Como vemos, no es lo mismo realizar una película por amor al fantástico que en nombre del fantástico, bandera que ondea en explotaciones de marca o en perezosos manierismos por quienes en realidad no tienen fe en las posibilidades del género. Pero la alternativa tampoco ha de consistir en aferrarse a codificaciones o a rígidas fórmulas de su pasado: basta con reconocer la riqueza de sus tradiciones para recurrir a ellas sin complejos, expandiendo de manera natural sus fronteras expresivas.
Wolfkin (Kommunioun) (Jacques Molitor, 2022)
Algo que debería ser evidente, pero que hasta los últimos días de festival no se manifestó con la claridad de Wolfkin (Kommunioun) (Jacques Molitor, 2022), otro interesante título programado en dos únicos pases. La película asume el legado del subgénero de hombres lobo para construir un discurso orgánico y propio —su explícito título internacional y su póster parecen intentos postreros de etiquetarlo— acerca de la naturaleza limitada de cada uno y su dependencia de estructuras sociales a la postre justificadas, por aberrantes que se nos presenten. Sin aspavientos ni proclamas centradas en el yo, Molitor prueba los límites de la crianza en un metraje que adolece de arritmia y tarda en concitar el horror, pero que con recursos sencillos —por ejemplo, usar la profundidad de campo para establecer un dilema irresoluble entre encerrarse en uno mismo o confiar en extraños— lleva a término una mirada coherente. Menos que la de Unwelcome (2022), si bien este film del norirlandés Jon Wright, a pesar de sus deficiencias técnicas y su desarrollo inarticulado —la planificación parece variar en función de cada escenario, no de cada escena—, le gana la mano al de Molitor por la inesperada intrusión en tono y trama de fetiches del terror de otras épocas, devolviéndonos por un rato la visión del fantástico como trinchera de imágenes desafiantes en lugar de resort de ideas para arreglar el mundo. Ello no implica una ausencia de discurso, sino la imposibilidad de empaquetar su aparato estético-diegético en contenedores ideológicos que lo habiliten como mercancía.
Es esta resistencia a la comodificación lo que acalló las incisivas nociones sobre la maternidad de Unwelcome o Wolfkin frente a las de Huesera (Michelle Garza Cervera, 2022), premio Citizen Kane a la Mejor Dirección Revelación y Blood Window a la Mejor Película Iberoamericana pese a (o gracias a) sus formas mainstream de tren de la bruja repleto de jumpscares, envoltorio estandarizado que hace pasar como conflicto sobre el embarazo lo que no es más que una afirmación del yo como referencia suprema, en línea con el discurso social hegemónico.
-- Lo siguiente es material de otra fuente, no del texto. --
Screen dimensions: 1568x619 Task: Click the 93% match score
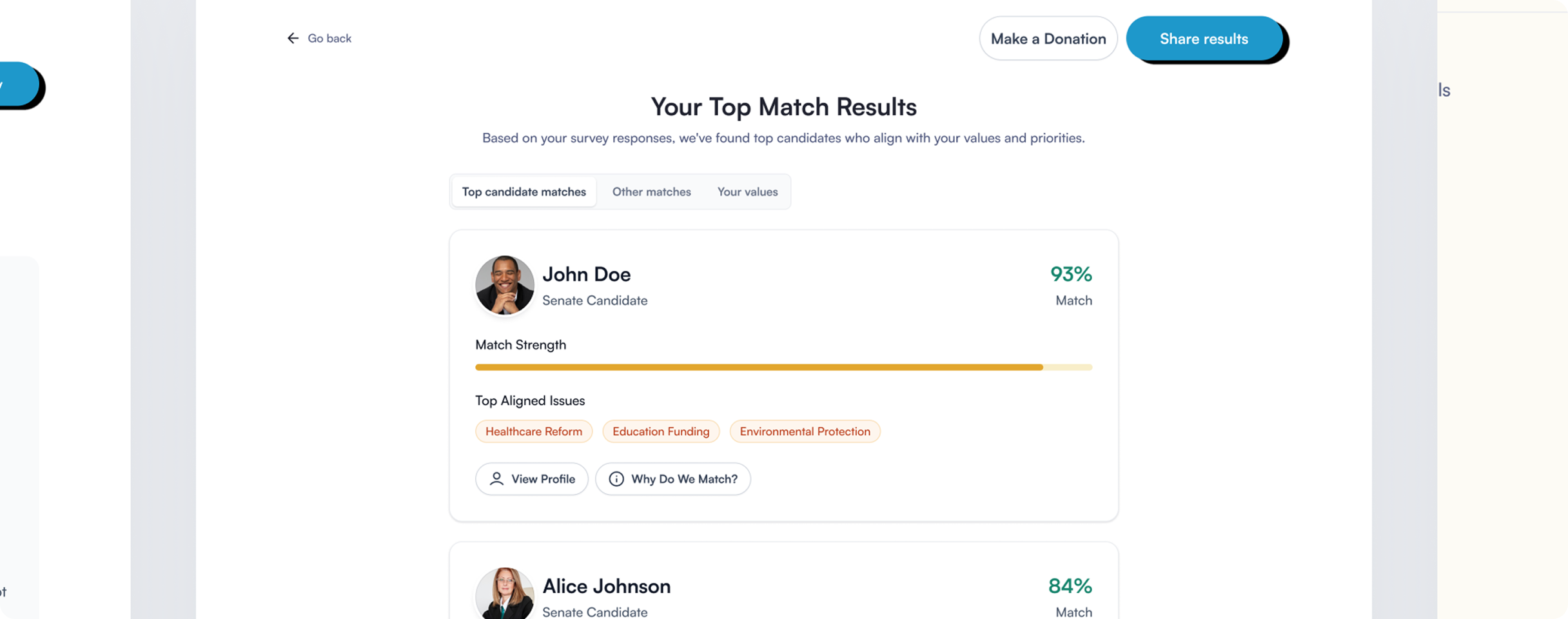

Por el contrario, la menos celebrada Nightmare (Marerittet, Kjersti Rasmussen, 2022) asume riesgos al ligar abortos e infanticidios con demonios y parálisis del sueño —queda en nada la polémica de Blonde (Andrew Dominik, 2022)—, pagando un alto precio al trasladar un mapa psicológico más complejo que el de Huesera a una narrativa fallida. A pesar del arduo visionado, Rasmussen deja una doble impronta en Sitges 2022: su violento a fuer de consecuente final y uno de los pocos usos creativos del scope en esta edición, haciendo de las estancias umbrías del apartamento de la protagonista una mansión gótica a modo de reflejo polanskiano de sus desequilibrios, lejos de los fríos diseños de producción del terror nórdico (y de otras latitudes) actual.
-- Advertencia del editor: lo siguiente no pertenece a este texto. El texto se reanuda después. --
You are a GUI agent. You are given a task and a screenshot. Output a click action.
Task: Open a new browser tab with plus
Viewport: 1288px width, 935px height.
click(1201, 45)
Basta, pues, un criterio firme para ampararse en las tradiciones del género o distanciarse de ellas según las necesidades expresivas de cada obra, así como arrojo para liberar debates de los tentáculos de quienes se arrogan su representación sin más autoridad que su pertenencia proclamada a determinados colectivos. Ello no excluye el diálogo mordaz con los privilegios que defienden para sí, como es el caso de A Wounded Fawn (Travis Stevens, 2022), que tantea los mecanismos del rape & revenge en su primera mitad para desembocar una genealogía tontorrona y festiva del empoderamiento femenino. Beneficiada por una fotografía en 16mm que fuerza un cuidado de la iluminación por encima de la media —el metraje se compone en su mayor parte de escenas nocturnas—, se deshace a tiempo de sus pesados ropajes de thriller con psicópata para adentrarse en el terreno de lo performativo y lo simbólico, mas sin ápice de solemnidad: el plano de los créditos finales es una carcajada a costa de las fantasías que animan el feminismo woke.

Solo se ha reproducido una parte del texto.